La mucca viola è una metafora resa celebre da Seth Godin: indica un prodotto, servizio, contenuto o posizionamento così diverso e memorabile da meritare attenzione e passaparola.
ChatGPT può davvero trovare idee di marketing originali?
Può aiutare a generare ipotesi e collegamenti, soprattutto se riceve contesto concreto. Le idee vanno però valutate, adattate e testate da una persona.
Qual è il modo migliore per usare ChatGPT nel posizionamento?
Il modo migliore è fornirgli sito, pubblico, prodotti, contenuti e obiettivi, poi chiedergli di distinguere tra elementi differenzianti reali, caratteristiche generiche e nuove opportunità di comunicazione.
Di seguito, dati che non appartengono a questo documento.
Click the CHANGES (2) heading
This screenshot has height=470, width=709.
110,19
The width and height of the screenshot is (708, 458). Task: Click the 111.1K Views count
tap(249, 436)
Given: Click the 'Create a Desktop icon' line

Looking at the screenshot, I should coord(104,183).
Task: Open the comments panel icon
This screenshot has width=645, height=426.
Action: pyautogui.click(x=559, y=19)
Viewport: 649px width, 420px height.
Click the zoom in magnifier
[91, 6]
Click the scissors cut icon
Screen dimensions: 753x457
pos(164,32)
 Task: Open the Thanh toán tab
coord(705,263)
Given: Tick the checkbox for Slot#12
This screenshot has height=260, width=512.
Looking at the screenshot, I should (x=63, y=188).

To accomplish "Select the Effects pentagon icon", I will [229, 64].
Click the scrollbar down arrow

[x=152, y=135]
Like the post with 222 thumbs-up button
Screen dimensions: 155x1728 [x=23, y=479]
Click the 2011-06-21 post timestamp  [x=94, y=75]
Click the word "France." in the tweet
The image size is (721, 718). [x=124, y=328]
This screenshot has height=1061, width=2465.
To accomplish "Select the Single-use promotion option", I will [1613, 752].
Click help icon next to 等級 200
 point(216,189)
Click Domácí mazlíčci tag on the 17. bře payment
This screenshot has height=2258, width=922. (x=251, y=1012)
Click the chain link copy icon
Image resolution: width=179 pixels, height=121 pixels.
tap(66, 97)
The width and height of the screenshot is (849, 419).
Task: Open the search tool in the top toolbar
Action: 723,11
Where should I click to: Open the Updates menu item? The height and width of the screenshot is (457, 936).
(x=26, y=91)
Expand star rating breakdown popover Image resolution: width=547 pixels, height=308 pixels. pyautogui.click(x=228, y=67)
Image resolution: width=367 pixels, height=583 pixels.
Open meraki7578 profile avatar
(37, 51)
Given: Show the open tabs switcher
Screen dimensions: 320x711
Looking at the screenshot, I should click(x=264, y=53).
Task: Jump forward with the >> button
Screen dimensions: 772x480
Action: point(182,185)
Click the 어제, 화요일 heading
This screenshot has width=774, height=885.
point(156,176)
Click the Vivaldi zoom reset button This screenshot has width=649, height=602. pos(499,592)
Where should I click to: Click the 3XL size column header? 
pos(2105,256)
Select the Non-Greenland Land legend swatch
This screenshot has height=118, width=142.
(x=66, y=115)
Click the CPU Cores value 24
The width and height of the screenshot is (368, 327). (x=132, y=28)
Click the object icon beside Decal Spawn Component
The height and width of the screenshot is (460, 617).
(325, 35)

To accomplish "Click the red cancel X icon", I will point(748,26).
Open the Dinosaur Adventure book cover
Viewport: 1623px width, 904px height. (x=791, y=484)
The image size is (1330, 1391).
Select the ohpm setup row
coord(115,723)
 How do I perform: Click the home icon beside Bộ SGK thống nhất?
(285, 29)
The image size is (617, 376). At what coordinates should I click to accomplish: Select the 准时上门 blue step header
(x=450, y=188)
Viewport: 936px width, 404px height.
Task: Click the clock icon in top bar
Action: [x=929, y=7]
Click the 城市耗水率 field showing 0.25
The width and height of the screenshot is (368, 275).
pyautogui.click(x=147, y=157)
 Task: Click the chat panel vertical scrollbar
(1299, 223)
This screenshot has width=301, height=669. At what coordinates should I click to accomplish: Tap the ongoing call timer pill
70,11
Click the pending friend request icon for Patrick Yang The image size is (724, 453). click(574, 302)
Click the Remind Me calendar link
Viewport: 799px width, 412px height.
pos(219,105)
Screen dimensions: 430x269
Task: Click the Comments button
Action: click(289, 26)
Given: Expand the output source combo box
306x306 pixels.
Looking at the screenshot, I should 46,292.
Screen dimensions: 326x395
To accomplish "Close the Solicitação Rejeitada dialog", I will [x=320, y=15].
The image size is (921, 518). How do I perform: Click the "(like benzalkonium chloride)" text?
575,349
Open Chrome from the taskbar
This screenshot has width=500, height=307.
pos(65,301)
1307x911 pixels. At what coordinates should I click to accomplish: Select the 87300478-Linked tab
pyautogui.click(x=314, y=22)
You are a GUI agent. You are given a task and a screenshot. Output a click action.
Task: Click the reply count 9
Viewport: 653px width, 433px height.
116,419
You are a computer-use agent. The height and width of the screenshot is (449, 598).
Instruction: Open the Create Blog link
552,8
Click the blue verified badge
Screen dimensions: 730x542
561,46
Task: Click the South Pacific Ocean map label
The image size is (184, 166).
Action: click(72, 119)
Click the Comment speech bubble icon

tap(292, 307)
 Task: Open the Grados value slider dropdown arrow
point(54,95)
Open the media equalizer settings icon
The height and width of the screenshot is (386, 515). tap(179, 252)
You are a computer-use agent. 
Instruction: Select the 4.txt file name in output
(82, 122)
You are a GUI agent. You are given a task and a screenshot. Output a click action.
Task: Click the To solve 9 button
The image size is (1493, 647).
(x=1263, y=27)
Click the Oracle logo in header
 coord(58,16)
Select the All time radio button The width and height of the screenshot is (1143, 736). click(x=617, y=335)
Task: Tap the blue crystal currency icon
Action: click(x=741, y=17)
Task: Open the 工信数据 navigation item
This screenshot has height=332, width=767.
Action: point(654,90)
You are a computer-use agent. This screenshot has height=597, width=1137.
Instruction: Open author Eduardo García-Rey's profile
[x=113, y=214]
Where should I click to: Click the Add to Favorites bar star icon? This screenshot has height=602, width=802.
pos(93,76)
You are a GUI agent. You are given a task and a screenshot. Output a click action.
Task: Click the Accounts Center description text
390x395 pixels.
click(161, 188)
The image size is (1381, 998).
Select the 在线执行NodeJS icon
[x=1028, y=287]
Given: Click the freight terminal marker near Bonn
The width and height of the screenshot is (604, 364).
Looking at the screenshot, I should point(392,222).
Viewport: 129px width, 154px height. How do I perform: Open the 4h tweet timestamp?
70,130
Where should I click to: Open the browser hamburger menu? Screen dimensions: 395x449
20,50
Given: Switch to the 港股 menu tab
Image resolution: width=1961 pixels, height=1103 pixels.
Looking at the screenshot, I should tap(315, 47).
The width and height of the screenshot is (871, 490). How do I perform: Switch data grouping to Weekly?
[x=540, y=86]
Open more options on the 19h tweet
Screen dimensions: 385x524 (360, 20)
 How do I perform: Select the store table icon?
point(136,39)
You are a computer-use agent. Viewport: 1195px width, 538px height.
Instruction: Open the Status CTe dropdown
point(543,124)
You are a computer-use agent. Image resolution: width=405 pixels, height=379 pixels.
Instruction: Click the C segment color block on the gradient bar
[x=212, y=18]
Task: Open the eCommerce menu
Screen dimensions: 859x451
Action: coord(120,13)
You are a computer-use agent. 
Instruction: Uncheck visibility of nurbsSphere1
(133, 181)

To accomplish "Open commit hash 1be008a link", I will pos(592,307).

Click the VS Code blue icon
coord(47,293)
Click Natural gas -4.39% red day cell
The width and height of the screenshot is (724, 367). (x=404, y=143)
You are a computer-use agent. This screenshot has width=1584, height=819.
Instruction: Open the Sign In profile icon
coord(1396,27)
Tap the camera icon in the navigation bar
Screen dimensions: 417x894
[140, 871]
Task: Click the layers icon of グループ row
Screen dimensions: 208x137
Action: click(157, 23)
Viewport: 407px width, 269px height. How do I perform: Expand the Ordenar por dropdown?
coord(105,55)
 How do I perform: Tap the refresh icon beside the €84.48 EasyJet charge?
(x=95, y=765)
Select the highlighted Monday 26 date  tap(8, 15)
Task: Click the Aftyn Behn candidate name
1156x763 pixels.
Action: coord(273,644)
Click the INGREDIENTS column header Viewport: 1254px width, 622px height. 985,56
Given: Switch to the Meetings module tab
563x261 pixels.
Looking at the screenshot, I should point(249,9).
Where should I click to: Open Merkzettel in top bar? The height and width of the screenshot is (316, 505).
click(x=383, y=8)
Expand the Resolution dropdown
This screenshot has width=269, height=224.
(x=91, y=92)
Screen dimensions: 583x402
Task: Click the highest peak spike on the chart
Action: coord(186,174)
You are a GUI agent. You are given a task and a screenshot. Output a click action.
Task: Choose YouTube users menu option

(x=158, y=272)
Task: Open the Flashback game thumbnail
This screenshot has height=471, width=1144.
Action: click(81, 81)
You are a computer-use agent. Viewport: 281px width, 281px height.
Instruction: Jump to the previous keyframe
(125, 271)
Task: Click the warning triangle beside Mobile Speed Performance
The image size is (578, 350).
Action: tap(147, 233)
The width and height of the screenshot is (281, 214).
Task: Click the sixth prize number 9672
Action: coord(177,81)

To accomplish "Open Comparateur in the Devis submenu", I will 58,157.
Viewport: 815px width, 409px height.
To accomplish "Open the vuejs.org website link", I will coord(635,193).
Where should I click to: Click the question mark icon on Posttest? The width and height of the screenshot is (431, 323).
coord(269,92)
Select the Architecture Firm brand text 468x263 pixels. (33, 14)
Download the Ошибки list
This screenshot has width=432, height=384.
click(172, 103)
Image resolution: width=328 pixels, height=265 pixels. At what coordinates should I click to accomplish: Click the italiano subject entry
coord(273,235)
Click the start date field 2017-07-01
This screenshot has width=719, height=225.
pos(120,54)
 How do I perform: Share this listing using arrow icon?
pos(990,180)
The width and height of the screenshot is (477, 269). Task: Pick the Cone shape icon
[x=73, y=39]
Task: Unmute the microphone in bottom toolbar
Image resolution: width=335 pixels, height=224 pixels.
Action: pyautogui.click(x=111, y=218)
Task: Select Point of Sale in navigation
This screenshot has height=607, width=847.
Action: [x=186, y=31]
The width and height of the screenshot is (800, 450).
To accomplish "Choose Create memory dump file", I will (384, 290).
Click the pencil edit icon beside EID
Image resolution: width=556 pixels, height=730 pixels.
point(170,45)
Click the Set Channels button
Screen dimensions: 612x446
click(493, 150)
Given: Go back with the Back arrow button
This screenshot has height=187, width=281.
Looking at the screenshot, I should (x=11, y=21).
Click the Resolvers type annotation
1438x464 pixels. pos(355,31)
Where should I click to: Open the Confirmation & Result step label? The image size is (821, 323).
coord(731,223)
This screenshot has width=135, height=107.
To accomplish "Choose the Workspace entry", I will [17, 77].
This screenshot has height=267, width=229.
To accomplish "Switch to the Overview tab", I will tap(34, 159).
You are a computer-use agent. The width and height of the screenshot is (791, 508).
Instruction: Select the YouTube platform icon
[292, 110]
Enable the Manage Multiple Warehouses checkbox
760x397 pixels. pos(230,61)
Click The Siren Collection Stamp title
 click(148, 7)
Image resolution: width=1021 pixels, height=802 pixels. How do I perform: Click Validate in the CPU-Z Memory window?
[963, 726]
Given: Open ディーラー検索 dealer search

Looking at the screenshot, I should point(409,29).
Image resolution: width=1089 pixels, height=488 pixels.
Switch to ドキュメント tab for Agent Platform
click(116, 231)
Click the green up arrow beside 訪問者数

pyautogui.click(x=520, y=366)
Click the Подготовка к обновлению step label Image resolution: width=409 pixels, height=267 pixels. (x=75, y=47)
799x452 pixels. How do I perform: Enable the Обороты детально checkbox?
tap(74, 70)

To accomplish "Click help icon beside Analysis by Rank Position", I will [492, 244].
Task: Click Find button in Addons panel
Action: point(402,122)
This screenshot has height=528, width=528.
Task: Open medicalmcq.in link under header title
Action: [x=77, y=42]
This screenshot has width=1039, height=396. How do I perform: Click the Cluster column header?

Che cosa c’entra l’effetto Von Restorff?
L’effetto Von Restorff, o effetto isolamento, descrive la tendenza a ricordare meglio l’elemento diverso dentro una serie di elementi simili. Nel marketing aiuta a capire perché la differenziazione attira attenzione.
Come posso trovare la mia mucca viola?
Parti da ciò che fai in modo davvero diverso, verifica se il pubblico lo percepisce, trasformalo in un messaggio chiaro e testa format, contenuti o offerte che rendano visibile quella differenza.